Another chimed in: "IPv4 suffers from potentially crippling shortages and address allocation optimization requirements for IPv4 bear no relation to sensible and relevant optimization strategies for IPv6. It is extraordinary to see the two conflated in a document like this."

And another: "This plan seems too far removed from operational reality to be really usable. It looks like an academic exercise without operational experience."

Others pointed to a broad range of errors in the document from how address allocation actually works to mistakes made in protocol names and references.

"There are a number of explicit misunderstandings in the document, and they are not small misunderstandings.

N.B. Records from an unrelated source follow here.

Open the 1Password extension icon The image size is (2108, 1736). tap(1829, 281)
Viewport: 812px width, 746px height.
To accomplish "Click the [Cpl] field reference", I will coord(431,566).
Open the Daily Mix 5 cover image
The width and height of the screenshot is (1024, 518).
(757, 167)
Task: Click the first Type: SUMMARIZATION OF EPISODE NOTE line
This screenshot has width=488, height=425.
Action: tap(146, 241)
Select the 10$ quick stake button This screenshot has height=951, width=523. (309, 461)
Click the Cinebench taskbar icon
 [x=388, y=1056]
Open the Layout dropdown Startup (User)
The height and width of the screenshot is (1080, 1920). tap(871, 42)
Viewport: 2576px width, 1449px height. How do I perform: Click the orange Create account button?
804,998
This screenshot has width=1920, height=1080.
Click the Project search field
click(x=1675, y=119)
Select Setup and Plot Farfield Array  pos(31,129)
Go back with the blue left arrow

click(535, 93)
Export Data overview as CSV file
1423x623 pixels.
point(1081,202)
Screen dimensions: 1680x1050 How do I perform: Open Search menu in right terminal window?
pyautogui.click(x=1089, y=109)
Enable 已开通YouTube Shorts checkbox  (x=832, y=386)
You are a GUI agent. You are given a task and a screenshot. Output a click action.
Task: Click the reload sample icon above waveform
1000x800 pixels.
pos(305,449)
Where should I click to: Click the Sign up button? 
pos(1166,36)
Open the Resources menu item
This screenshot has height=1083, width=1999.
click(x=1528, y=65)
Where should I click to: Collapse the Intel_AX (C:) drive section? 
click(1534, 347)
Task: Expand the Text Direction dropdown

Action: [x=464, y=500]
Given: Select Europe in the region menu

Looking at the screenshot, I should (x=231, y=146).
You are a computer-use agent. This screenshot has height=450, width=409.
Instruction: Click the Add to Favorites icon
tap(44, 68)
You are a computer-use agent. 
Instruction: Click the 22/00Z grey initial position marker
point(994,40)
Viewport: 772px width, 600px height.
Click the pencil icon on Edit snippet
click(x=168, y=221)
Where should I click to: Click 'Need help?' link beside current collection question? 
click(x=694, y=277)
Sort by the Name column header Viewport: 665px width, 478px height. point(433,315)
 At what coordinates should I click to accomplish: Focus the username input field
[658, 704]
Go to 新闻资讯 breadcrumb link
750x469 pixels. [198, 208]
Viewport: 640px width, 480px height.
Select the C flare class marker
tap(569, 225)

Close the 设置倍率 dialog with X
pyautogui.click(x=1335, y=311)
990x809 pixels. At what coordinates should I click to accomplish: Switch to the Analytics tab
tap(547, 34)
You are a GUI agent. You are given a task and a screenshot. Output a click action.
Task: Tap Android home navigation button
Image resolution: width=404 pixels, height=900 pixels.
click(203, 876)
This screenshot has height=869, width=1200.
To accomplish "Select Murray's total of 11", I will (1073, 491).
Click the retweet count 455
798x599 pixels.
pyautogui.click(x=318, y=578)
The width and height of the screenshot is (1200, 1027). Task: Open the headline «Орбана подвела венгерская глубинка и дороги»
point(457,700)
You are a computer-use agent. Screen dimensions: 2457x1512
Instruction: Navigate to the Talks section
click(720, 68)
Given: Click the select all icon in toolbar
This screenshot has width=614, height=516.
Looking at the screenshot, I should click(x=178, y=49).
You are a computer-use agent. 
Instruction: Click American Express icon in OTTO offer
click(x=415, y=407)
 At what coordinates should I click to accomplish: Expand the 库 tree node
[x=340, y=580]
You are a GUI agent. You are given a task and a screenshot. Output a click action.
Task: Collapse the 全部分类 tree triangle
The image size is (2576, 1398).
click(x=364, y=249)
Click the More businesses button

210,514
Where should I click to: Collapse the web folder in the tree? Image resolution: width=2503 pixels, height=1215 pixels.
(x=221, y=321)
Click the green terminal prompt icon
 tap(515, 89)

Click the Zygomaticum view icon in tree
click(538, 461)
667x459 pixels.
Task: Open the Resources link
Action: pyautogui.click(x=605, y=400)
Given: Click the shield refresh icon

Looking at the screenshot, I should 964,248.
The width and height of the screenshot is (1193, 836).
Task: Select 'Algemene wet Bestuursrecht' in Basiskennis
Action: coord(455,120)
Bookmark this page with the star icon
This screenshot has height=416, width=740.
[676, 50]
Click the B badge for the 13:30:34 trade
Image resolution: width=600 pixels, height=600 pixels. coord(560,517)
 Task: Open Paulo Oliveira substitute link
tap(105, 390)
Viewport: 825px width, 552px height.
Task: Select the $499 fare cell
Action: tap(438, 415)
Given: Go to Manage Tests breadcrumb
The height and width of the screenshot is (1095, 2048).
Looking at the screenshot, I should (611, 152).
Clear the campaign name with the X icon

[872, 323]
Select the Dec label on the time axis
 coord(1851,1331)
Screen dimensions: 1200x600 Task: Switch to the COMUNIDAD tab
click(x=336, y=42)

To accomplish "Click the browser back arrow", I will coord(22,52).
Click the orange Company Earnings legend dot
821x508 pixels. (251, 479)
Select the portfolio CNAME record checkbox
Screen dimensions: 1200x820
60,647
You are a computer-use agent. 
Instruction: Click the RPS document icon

They will (not might) create operational issues if implemented as explained," warned another.

On top of which, the approach goes directly against fundamental principles decided on by the Internet Engineering Task Force (IETF) and the Internet Architecture Board (IAB) several years ago – a key one of which is even quoted in the document – that future network standards "assume the use of IPv6, and be written so they do not require IPv4."

In effect, the ITU is arguing that because the roads are bad in some countries, every car – from old bangers to modern sports motors – should have their engines pulled out, wheels taken off, and replaced with tractor engines and tires. That way, they will all be able to drive on the road. The engineers, on the other hand, want to lay down new tarmac.